Esa noche, intenté sacar a relucir el pasado con delicadeza.
—¿Te acuerdas de aquellos años después de que nos conocimos? —pregunté en voz baja durante la cena—. La ciudad parecía peligrosa por aquel entonces.
Richard se quedó paralizado.
“No empieces.”
“Solo quiero entender.”
De repente, golpeó la mesa con la mano.
“Hay cosas que es mejor dejar enterradas.”
Ese sábado, nuestro hijo Michael estaba de visita.
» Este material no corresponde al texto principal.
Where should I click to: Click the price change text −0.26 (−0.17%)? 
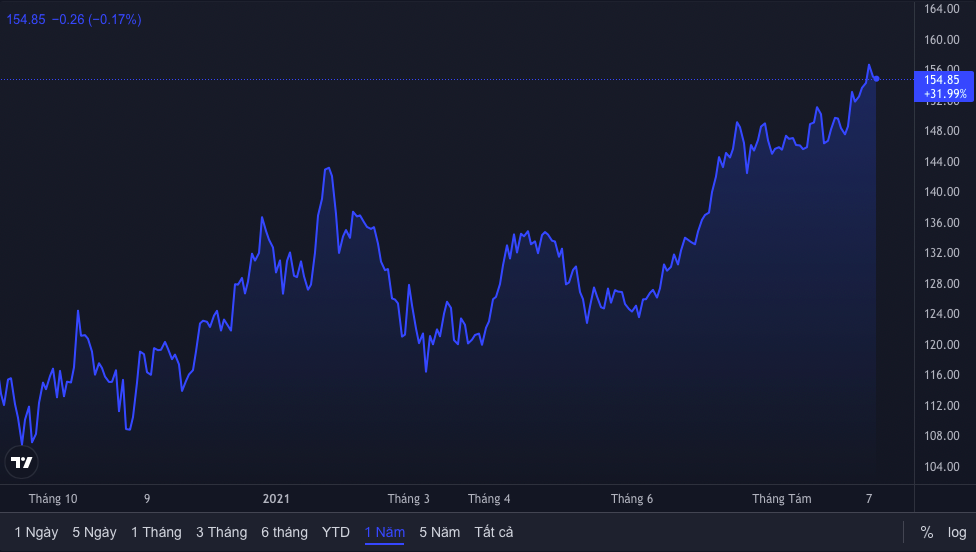click(x=96, y=19)
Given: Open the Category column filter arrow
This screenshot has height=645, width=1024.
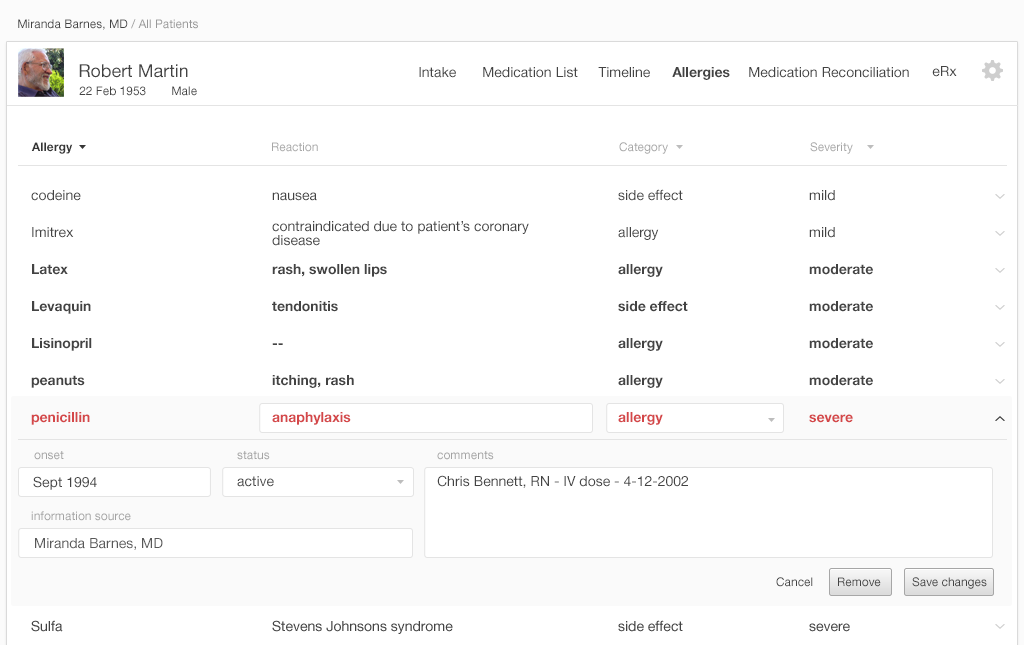Looking at the screenshot, I should [679, 147].
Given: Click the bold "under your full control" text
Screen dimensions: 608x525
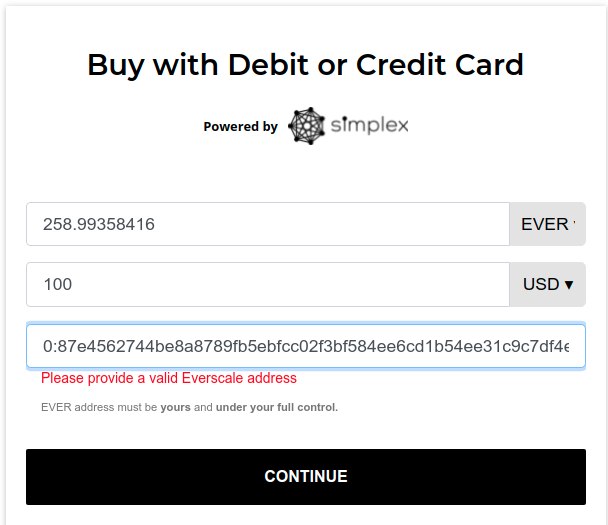Looking at the screenshot, I should [277, 407].
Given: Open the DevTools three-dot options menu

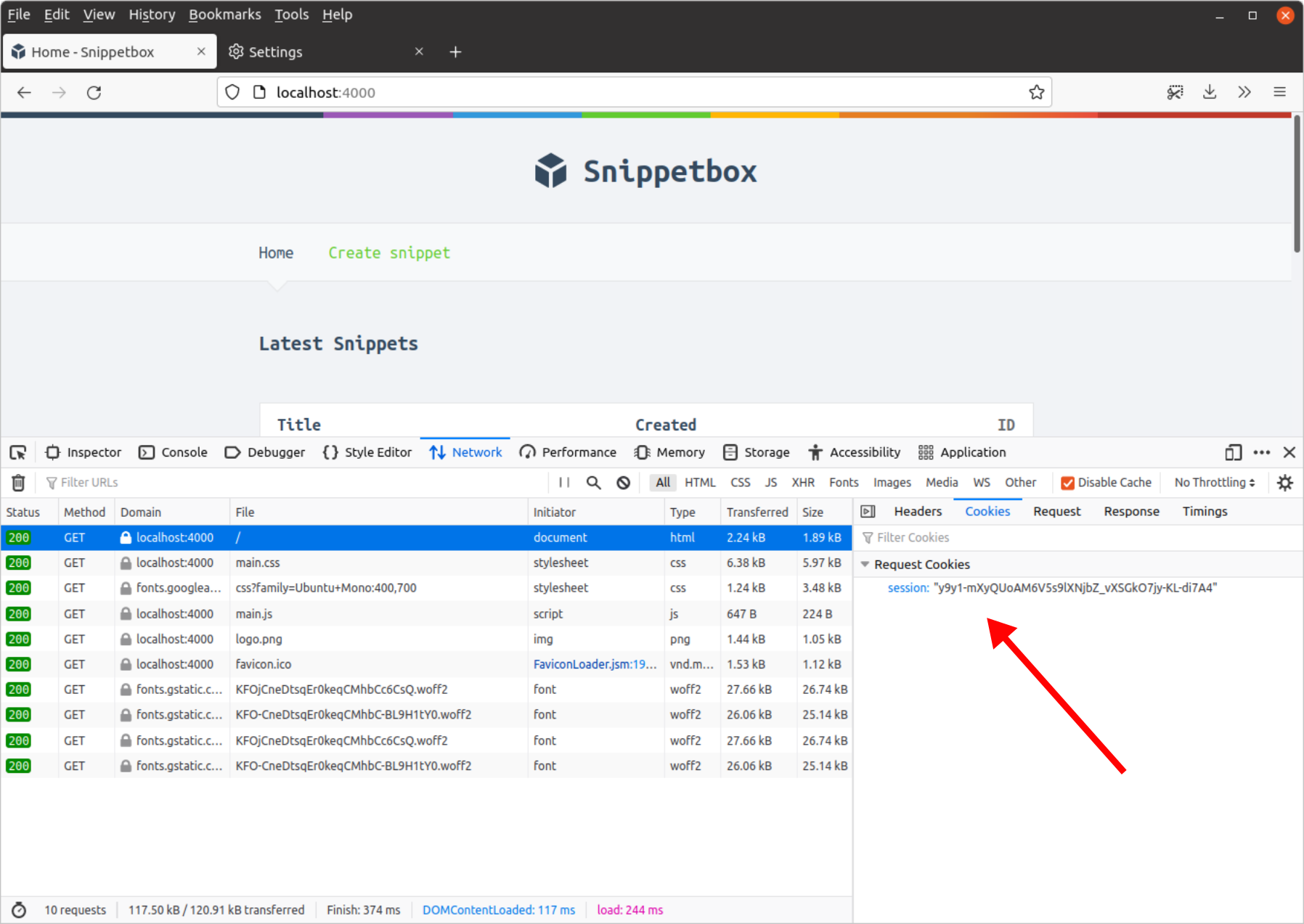Looking at the screenshot, I should [1261, 452].

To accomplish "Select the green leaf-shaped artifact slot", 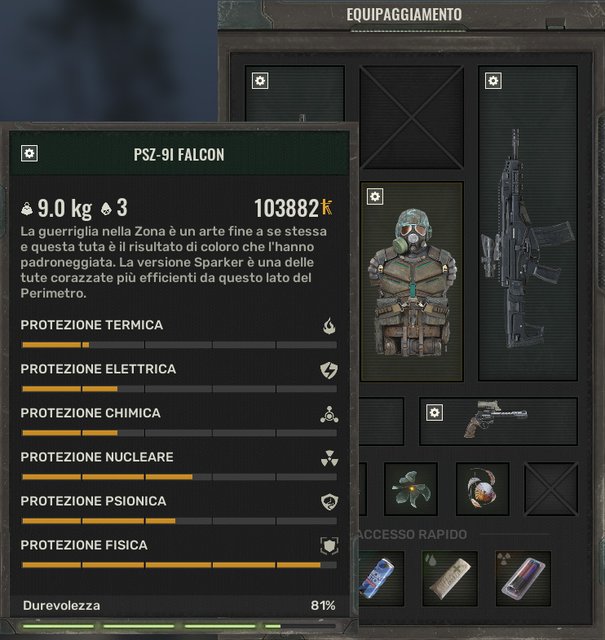I will coord(411,489).
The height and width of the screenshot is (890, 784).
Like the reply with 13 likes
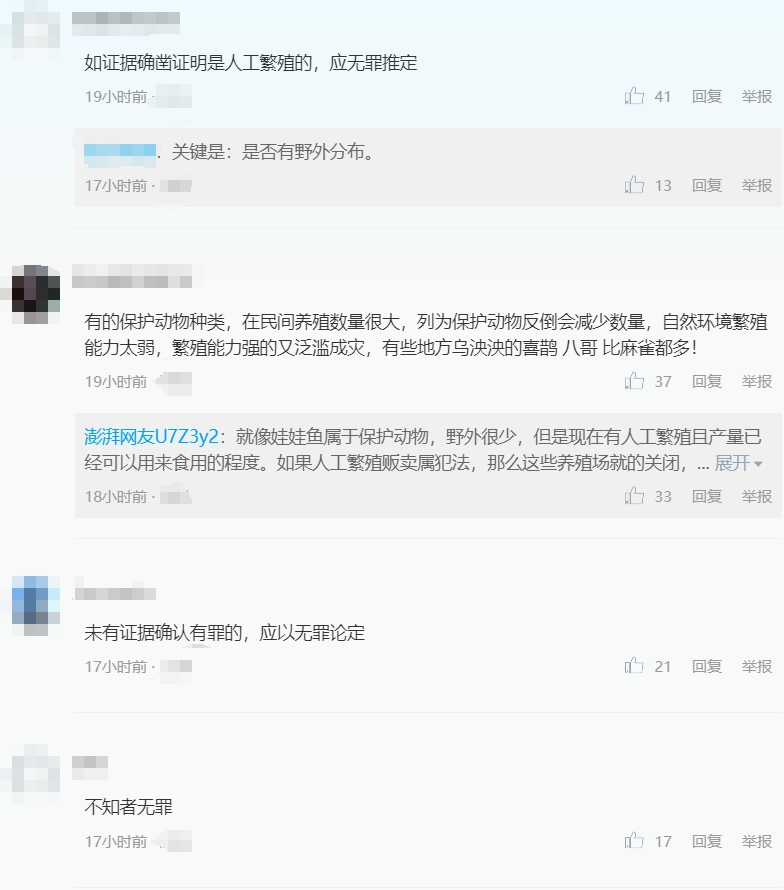(634, 185)
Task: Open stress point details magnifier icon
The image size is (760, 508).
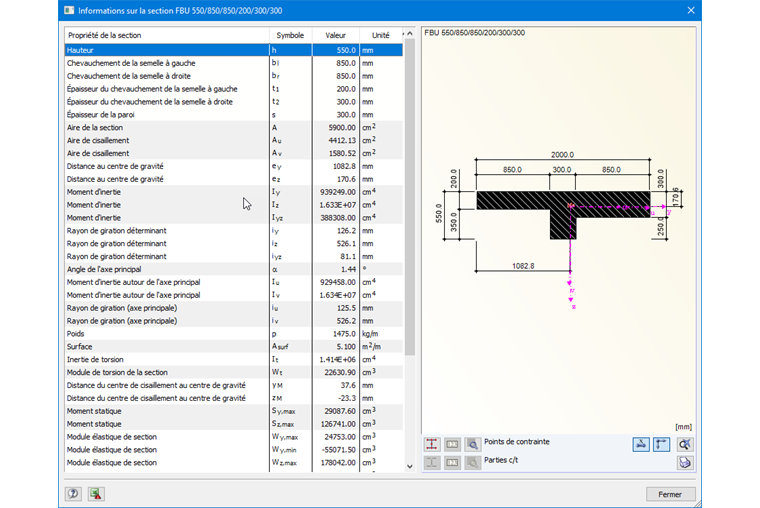Action: [472, 444]
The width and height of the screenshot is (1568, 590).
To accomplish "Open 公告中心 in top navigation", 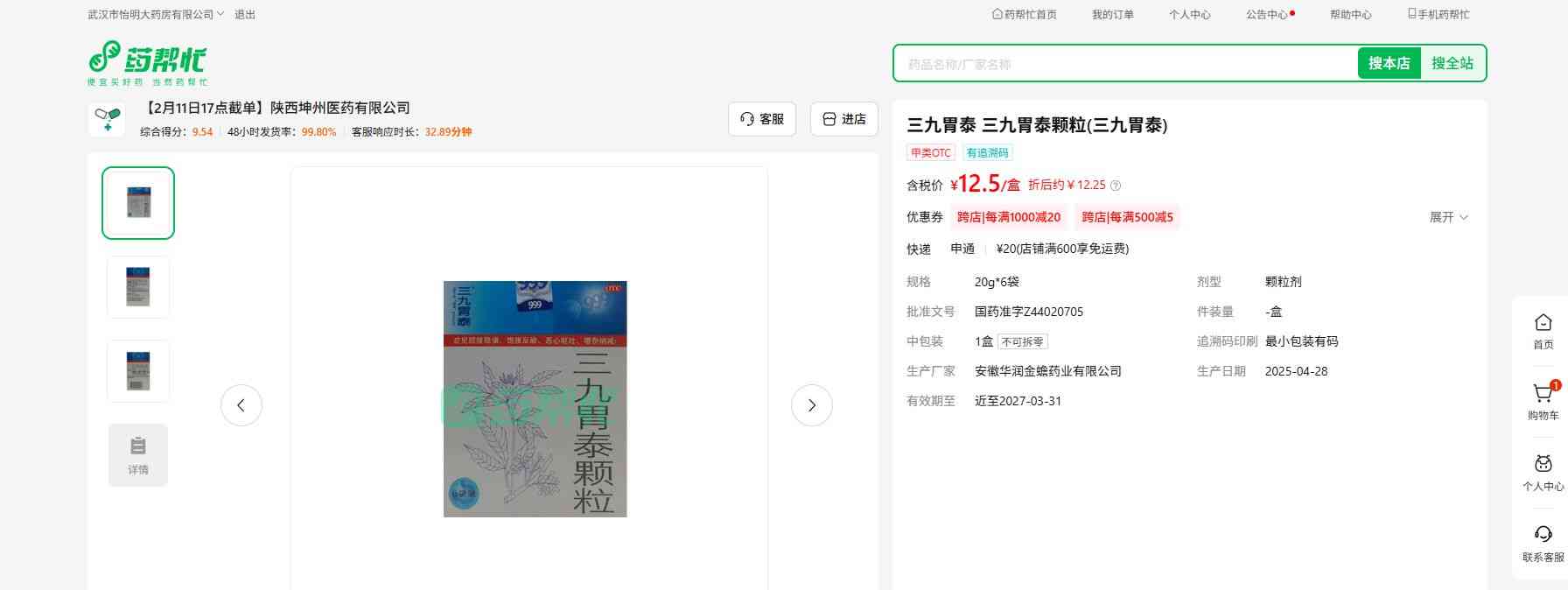I will 1267,15.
Suspiró profundamente. —Mamá, por favor, para. Papá siempre ha sido así. Distante. Frío. No va a cambiar.
Richard se levantó lentamente de su silla.
“No hables de cosas que no entiendes.”
Michael rió amargamente.
“¿Cómo iba a entenderlo? Nunca nos dijiste nada. Cuando era niño, pensaba que ni siquiera me querías. Nunca venías a mis partidos de béisbol porque te dolía la espalda. Nunca nos abrazabas. Apenas hablabas.”
Vi cómo el rostro de Richard se desfiguraba por completo.
Claire se quedó en silencio a mi lado.
—Michael, basta —susurré.
Pero años de dolor brotaban de mi hijo.
“No, mamá. Siempre lo defendiste. Pero también crecimos con su silencio.”
Richard caminó lentamente hacia la puerta trasera.
Antes de salir, dijo algo que nos destrozó a todos.
“Tienes razón. Todos sufrieron por mi culpa.”
Dos semanas después, todo se derrumbó.